■ Short task A:
Answer these questions about the PRISM page:
(i) Which research papers does the system draw its techniques from?
(ii) How many tests does the end-to-end test suite include?
(iii) Which version of Pydantic is used for validation?

PRISM: Entity Resolution System

⚠️ Prism is currently in its early experimental phase and should be considered unstable.

A unified entity resolution system that combines state-of-the-art techniques from multiple research papers (ReLiK, SpEL, UniRel, ATG, and OneNet) to efficiently identify, classify, and link entities within text to a knowledge base.

Features

Multi-Model Ensemble: Integrates 4 state-of-the-art entity resolution models (ATG, ReLiK, SPEL, UniREL)
Unified Pipeline: Complete retriever-reader-consensus architecture for comprehensive entity resolution
Dense Retrieval: Bi-encoder architecture with FAISS indexing for efficient candidate retrieval
Consensus Resolution: Multi-method consensus mechanism to combine predictions and handle overlapping mentions
Pydantic Validation: Strong typing and validation using Pydantic v2 for configuration and outputs
Flexible I/O: Supports JSON, CSV, and text formats with structured Pydantic models
Knowledge Base Integration: FAISS-based vector database for fast entity similarity search
Batch Processing: Efficient processing of multiple documents with configurable batch sizes
Comprehensive Testing: Full E2E test suite with real models (30 tests covering all functionality)

■ Supplied records:
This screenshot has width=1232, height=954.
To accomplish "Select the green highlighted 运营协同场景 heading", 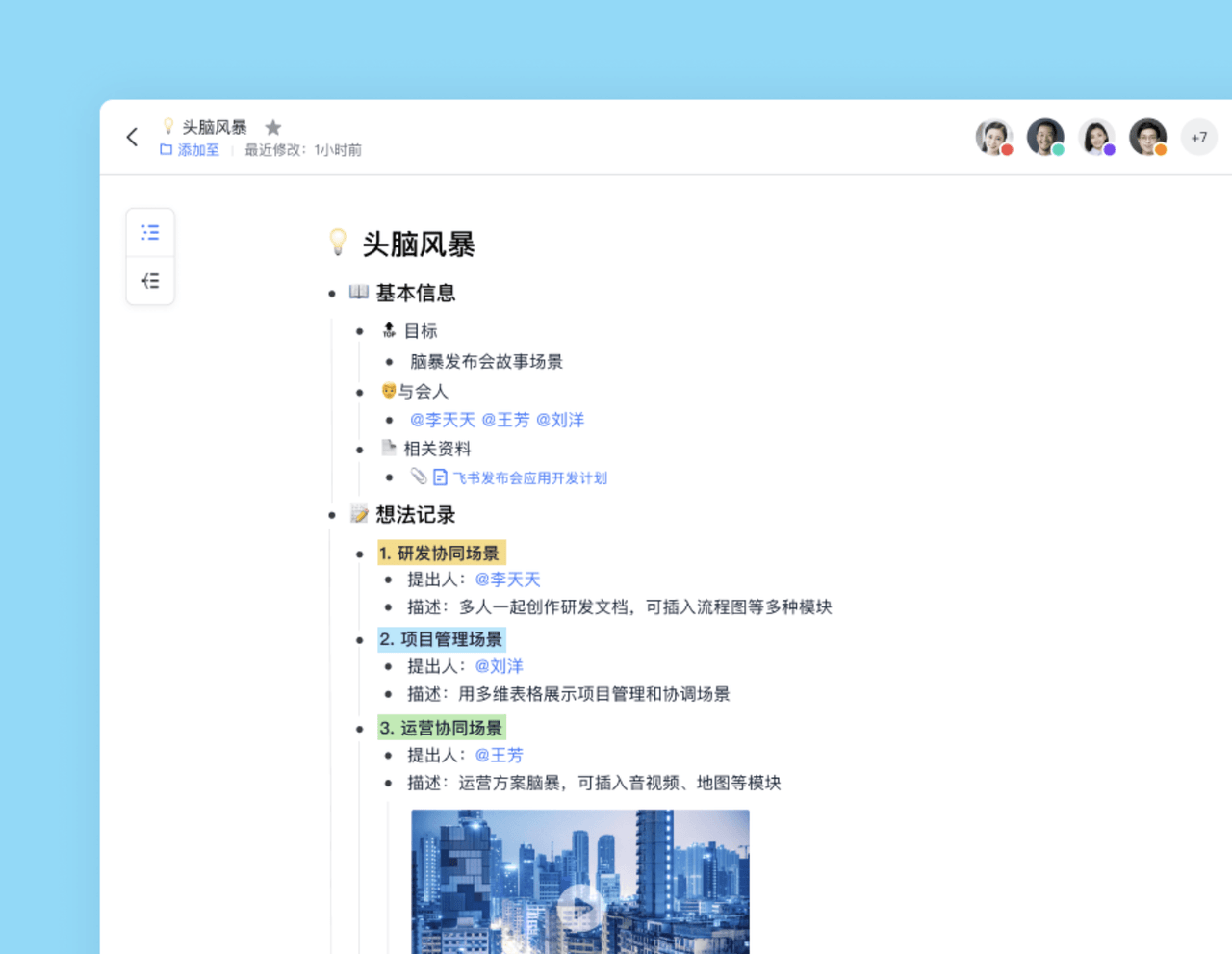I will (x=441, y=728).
* * *
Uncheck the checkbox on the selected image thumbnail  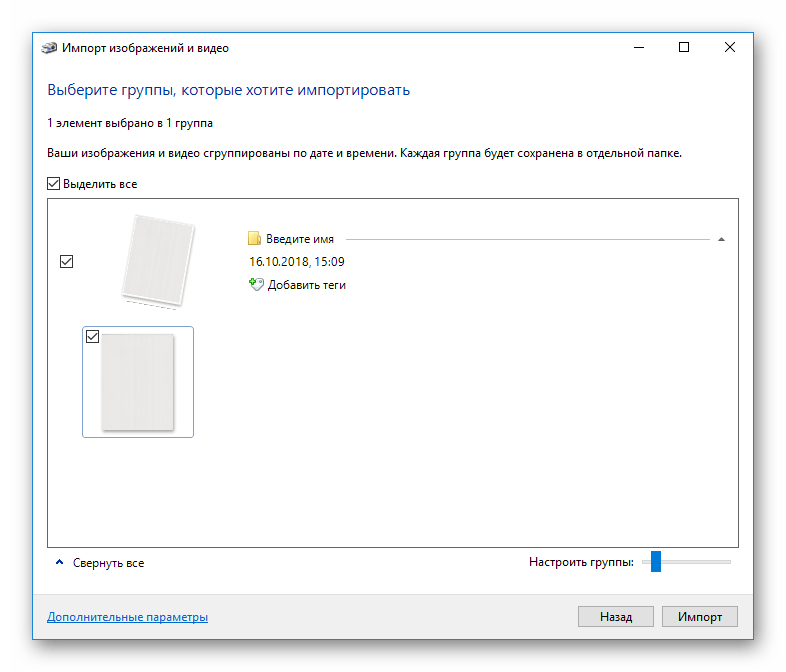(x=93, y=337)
---
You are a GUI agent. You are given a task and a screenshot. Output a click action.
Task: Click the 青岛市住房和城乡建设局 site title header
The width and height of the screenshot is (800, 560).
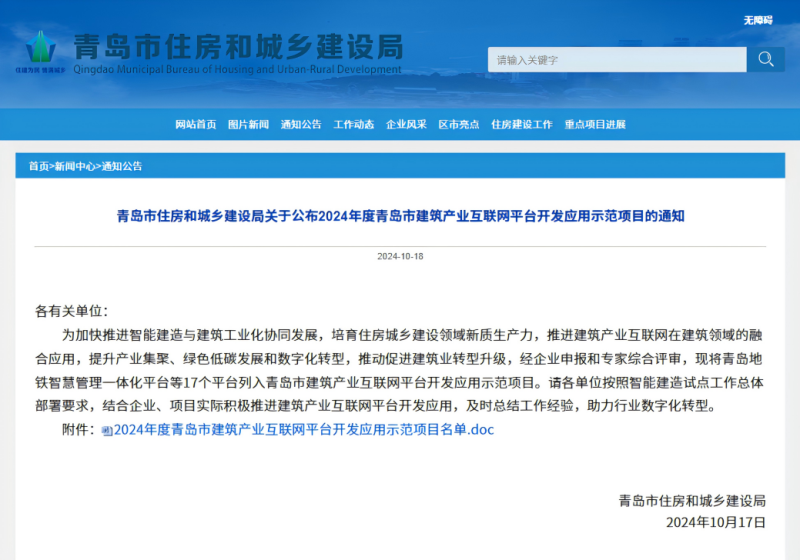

■ Short task B:
In the rows, rename "agent" to "assistant" in everything from the line containing "You are a GUI" down to the line containing "The width and", and return only those lines with nothing else changed.

■ Worked solution A:
(i) ReLiK, SpEL, UniRel, ATG, and OneNet
(ii) 30
(iii) v2

■ Worked solution B:
You are a GUI assistant. You are given a task and a screenshot. Output a click action.
Task: Click the 青岛市住房和城乡建设局 site title header
The width and height of the screenshot is (800, 560).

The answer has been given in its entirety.